I just noticed something in the past few months that made me very happy.
After years of battling multiple addictions (but only starting to get a handle on it in the past year or so), my drug dreams have suddenly just about disappeared... and when I do have them, they're usually negative.
I used to be plagued by "using" dreams every night, even during periods of sobriety. It made me so angry because I would have a good day, not think about drugs at all, then dream about them all night and wake up jonesin' my balls off. (obviously I still craved them, at least subconsciously)
It was usually a big bag of oxys or some other opioid, and I was always excited beyond belief. Sometimes in the dream, I would look closer and realize that they were really just something like m&m's, skittles or tums!
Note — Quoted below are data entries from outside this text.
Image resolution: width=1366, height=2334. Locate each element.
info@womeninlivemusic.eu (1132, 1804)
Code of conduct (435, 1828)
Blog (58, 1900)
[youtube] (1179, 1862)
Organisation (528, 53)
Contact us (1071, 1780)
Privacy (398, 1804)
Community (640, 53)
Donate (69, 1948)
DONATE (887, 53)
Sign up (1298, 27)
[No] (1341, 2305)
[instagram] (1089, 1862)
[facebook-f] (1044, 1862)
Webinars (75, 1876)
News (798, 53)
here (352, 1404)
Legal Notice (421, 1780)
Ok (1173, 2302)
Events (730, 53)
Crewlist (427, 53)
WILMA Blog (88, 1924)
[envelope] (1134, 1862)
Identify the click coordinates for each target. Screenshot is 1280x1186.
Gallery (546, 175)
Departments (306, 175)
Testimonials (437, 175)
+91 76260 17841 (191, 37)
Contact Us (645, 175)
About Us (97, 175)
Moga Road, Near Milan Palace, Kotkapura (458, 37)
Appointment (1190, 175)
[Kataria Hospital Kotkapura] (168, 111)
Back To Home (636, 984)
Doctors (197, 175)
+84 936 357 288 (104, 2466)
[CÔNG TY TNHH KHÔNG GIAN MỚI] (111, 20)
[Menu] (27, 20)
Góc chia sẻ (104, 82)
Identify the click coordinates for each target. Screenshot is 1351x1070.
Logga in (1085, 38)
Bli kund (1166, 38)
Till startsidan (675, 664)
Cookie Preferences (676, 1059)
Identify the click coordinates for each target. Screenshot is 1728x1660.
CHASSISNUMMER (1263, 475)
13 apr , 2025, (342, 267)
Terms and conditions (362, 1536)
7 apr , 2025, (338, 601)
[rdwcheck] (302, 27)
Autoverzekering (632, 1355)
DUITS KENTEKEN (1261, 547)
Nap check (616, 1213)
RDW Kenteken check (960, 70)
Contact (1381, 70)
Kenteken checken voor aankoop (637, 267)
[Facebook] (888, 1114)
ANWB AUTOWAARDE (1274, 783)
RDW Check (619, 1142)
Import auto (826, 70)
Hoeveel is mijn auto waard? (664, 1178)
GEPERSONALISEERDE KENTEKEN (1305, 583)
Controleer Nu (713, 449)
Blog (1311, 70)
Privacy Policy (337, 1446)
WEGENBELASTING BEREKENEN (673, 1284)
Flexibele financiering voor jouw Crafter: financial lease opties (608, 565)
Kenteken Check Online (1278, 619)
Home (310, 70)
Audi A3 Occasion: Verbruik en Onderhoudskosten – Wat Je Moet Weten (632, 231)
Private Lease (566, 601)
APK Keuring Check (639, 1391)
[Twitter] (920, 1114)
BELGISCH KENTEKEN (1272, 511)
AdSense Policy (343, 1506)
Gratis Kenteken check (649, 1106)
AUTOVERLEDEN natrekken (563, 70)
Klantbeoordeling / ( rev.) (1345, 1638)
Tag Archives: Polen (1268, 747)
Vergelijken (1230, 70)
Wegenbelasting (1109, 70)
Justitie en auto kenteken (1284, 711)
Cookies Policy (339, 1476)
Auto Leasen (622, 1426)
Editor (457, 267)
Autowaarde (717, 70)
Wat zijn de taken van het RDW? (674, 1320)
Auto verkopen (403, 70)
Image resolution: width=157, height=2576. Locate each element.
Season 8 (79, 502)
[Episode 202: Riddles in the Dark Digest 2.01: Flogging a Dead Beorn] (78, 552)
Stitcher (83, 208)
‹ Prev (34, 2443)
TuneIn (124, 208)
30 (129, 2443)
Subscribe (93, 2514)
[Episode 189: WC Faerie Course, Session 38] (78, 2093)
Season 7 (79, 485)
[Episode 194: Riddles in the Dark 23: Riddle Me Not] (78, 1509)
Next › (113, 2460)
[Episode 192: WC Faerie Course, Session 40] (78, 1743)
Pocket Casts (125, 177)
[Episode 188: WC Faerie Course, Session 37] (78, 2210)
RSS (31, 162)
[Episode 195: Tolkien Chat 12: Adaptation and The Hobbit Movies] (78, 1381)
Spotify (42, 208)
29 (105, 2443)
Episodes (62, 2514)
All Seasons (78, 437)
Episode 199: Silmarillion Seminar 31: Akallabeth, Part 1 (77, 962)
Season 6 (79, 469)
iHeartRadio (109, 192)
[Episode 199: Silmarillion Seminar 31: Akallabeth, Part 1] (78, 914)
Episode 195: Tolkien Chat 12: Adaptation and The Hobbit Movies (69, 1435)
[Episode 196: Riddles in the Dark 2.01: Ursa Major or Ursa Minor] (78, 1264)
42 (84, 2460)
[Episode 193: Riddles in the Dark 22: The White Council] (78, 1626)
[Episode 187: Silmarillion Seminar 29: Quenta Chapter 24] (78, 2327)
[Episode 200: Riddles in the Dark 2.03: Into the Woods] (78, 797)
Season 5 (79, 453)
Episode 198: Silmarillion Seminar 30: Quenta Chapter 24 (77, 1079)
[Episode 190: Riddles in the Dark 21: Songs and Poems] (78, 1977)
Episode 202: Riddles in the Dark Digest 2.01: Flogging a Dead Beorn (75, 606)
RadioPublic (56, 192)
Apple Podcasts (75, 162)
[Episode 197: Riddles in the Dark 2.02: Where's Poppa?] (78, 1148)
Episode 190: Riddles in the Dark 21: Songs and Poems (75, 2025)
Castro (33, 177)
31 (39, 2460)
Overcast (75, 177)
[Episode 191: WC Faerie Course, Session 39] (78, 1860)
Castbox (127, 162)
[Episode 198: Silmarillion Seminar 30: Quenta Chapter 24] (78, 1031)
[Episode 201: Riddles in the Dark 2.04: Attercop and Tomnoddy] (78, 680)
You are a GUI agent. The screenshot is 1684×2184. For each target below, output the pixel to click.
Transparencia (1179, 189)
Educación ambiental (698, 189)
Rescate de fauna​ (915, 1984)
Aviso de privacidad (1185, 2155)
The last one that I had a few weeks ago, I found a large bag of the old olive green 30mg morphine sulfate tablets under a chair. I looked at it for a second, thought of the consequences, and looked for a bathroom to flush it. I woke up and thought, "Wow, I'm finally starting to get better!" :D
I am so glad that I never tried crystal meth. I was actually watching a documentary on it just last night that explained exactly what it does to the brain. It not only makes you release insane amounts of dopamine, but simultaneously damages the receptors so you that you can't manufacture, release or utilize as much of it in the future. Some long-term users say that even after years of being clean, they just can't "remember" how to feel happy anymore. It's a real shame.